(Collected data)
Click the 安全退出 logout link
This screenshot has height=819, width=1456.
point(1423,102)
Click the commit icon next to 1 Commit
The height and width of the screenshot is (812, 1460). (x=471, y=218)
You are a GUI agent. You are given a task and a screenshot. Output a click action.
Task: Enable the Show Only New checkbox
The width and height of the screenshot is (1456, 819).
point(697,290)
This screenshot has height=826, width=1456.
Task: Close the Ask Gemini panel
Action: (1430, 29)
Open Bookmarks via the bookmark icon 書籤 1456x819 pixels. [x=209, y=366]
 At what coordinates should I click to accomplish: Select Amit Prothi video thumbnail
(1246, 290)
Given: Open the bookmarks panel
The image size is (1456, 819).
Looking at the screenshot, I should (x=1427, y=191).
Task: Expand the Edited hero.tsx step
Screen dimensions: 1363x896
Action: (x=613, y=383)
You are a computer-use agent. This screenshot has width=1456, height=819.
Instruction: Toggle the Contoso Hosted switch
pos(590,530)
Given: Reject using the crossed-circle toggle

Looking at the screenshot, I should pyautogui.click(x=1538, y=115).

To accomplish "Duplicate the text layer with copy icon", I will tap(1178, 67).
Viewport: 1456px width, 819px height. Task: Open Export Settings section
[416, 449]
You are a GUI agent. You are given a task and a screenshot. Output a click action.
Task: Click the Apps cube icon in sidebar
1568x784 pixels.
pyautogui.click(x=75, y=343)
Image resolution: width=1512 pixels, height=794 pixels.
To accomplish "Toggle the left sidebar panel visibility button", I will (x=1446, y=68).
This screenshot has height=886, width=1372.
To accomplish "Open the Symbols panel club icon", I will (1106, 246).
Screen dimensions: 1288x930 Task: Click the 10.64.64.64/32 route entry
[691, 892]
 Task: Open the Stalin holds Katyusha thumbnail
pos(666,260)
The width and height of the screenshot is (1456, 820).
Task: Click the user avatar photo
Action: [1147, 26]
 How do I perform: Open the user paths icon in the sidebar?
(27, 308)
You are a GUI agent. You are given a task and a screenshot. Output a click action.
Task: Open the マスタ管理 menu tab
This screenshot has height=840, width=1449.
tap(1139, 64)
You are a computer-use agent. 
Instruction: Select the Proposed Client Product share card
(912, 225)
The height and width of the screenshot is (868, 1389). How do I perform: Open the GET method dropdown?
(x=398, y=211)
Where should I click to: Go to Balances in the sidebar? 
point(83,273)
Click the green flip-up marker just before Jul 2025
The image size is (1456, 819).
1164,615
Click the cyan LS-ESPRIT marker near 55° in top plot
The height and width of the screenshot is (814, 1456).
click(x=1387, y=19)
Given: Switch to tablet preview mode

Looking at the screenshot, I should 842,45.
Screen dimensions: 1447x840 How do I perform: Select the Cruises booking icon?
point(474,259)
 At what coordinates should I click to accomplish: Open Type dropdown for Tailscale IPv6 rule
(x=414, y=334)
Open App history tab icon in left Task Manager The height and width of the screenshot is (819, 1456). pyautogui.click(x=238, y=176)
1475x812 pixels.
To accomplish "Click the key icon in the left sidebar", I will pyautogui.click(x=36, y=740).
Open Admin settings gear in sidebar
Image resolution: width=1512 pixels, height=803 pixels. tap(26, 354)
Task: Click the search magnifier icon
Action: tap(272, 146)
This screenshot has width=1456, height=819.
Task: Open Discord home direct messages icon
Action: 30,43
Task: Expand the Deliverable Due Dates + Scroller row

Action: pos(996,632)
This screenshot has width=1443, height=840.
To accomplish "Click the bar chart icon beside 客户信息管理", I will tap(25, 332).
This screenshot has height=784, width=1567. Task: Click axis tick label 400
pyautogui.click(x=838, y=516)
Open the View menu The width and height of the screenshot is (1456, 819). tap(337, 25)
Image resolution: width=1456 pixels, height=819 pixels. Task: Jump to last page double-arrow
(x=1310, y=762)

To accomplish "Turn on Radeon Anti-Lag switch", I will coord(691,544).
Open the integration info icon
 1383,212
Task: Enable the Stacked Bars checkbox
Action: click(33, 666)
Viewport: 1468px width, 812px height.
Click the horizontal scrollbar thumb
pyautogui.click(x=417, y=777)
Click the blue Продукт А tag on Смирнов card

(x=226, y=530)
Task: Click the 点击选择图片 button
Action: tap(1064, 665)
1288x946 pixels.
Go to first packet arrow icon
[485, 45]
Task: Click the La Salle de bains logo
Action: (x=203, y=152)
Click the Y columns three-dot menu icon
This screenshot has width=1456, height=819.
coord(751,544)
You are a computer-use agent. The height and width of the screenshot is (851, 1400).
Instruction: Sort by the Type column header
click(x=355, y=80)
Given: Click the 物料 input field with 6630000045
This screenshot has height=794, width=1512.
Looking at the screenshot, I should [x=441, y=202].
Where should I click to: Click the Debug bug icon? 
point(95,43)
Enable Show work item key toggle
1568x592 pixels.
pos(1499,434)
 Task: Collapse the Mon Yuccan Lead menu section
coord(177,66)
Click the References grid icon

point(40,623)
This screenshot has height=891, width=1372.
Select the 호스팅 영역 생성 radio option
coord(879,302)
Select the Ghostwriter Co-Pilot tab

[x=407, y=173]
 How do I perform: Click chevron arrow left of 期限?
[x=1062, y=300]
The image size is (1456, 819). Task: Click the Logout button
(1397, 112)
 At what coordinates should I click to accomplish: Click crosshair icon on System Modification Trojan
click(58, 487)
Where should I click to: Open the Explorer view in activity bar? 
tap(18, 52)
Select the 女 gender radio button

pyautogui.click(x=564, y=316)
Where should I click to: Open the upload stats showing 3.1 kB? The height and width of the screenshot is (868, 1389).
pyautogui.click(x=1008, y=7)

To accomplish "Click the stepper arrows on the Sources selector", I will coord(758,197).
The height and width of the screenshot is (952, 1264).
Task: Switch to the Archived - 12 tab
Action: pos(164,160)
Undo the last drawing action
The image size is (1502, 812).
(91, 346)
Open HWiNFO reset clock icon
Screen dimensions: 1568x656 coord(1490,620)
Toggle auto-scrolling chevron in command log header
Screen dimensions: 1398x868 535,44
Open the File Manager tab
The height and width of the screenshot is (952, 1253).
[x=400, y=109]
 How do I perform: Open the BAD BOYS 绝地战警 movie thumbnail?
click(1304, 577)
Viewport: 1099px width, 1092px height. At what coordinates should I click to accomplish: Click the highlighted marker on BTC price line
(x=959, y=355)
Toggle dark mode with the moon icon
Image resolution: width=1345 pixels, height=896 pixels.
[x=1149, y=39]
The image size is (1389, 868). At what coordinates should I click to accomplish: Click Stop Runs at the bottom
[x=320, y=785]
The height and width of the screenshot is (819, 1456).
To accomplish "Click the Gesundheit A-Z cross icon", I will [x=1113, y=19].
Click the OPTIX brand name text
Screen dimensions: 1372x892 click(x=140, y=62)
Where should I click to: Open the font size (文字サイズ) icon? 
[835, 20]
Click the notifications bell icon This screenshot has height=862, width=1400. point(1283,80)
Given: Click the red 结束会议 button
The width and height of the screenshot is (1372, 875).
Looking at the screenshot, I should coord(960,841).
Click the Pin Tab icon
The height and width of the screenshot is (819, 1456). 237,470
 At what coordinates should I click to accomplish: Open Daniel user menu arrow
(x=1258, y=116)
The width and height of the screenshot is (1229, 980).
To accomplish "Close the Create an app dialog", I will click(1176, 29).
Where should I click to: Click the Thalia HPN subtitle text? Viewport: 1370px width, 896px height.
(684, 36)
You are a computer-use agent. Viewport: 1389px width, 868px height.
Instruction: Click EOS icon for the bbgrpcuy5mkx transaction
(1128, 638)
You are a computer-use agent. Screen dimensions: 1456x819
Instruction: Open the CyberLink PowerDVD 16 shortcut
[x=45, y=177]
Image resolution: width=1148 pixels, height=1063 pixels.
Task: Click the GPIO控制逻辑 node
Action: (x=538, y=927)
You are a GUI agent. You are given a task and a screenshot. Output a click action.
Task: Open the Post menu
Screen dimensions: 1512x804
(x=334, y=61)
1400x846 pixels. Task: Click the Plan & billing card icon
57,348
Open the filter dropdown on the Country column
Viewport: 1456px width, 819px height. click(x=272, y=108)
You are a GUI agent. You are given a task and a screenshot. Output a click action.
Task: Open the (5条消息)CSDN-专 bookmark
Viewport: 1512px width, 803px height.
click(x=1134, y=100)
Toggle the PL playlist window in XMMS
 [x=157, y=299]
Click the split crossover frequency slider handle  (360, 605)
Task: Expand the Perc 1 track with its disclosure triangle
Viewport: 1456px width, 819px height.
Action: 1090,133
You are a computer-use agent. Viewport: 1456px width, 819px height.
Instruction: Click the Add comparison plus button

__YOUR ASSIGNMENT__
Above are the entries. Output exactly the lines beginning with the line that has "Click the OPTIX brand name text" and ending with the line that has "Click the notifications".

__RESPONSE BELOW__
Click the OPTIX brand name text
Screen dimensions: 1372x892 click(x=140, y=62)
Where should I click to: Open the font size (文字サイズ) icon? 
[835, 20]
Click the notifications bell icon This screenshot has height=862, width=1400. point(1283,80)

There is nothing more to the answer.